The canal basin at Froghall Wharf is now a pleasant spot for pleasure craft and walkers, with the huge dormant lime kilns dominating the area.

As mentioned above, the Caldon Canal has played a large part in the development of industry around Froghall. The basin at Froghall Wharf was originally the terminus of the Caldon Canal, and a separate branch then ran to Uttoxeter. The Uttoxeter Canal was opened to traffic in 1811 and after years of heavy losses was closed in 1849. The branch was then mostly filled in and a railway was built over most of the canal bed.

==Transport==
Froghall was formerly served by Kingsley and Froghall railway station, on the North Staffordshire Railway's Churnet Valley Line from North Rode to Uttoxeter via Leek. The line closed to passenger trains in the 1960s and completely closed to freight in 1988 with the transfer of the sand traffic from nearby Oakamoor to road haulage.
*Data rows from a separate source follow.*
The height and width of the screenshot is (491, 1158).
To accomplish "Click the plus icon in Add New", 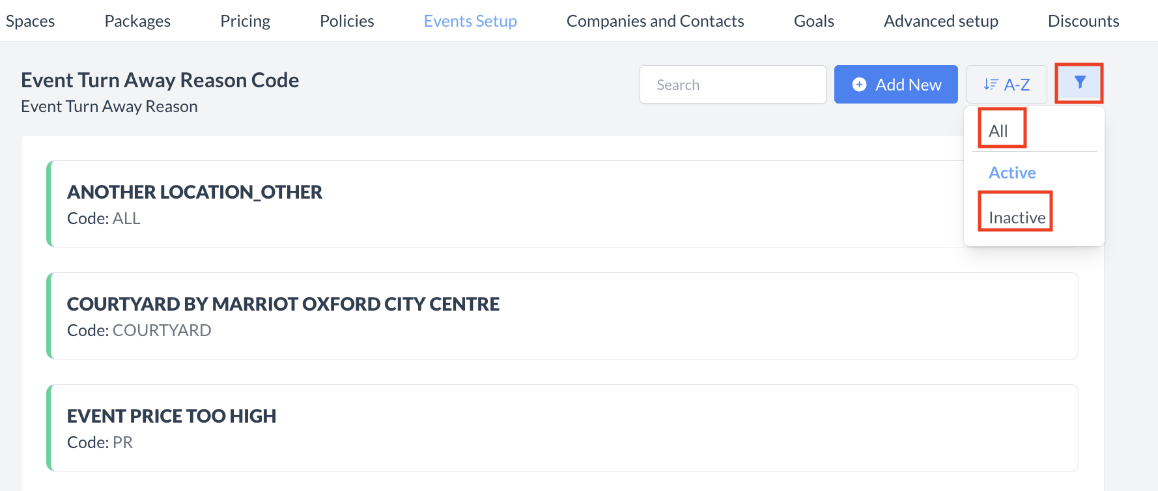I will (859, 85).
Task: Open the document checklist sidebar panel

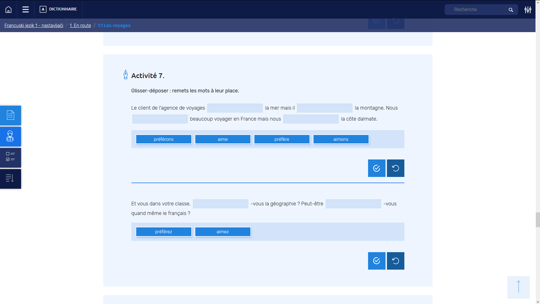Action: point(10,115)
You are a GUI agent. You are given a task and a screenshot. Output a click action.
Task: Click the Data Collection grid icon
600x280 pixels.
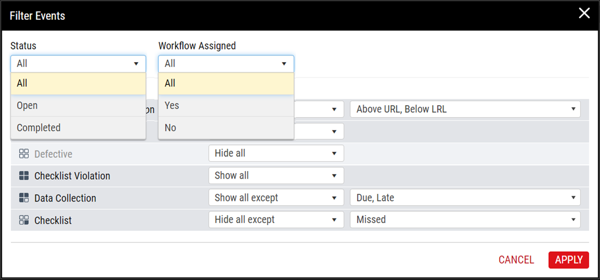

Passenger trains returned to Froghall in the 1990s after preservation of the line by the Churnet Valley Railway. At the present time, Kingsley and Froghall is the terminus of the railway.

The A52, which links Stoke-on-Trent with Derby, passes through Froghall. This historic road was used years ago to transport coal mined in Cheadle to Ashbourne, and until recently many older residents would refer to the road as the "Old Coal Road".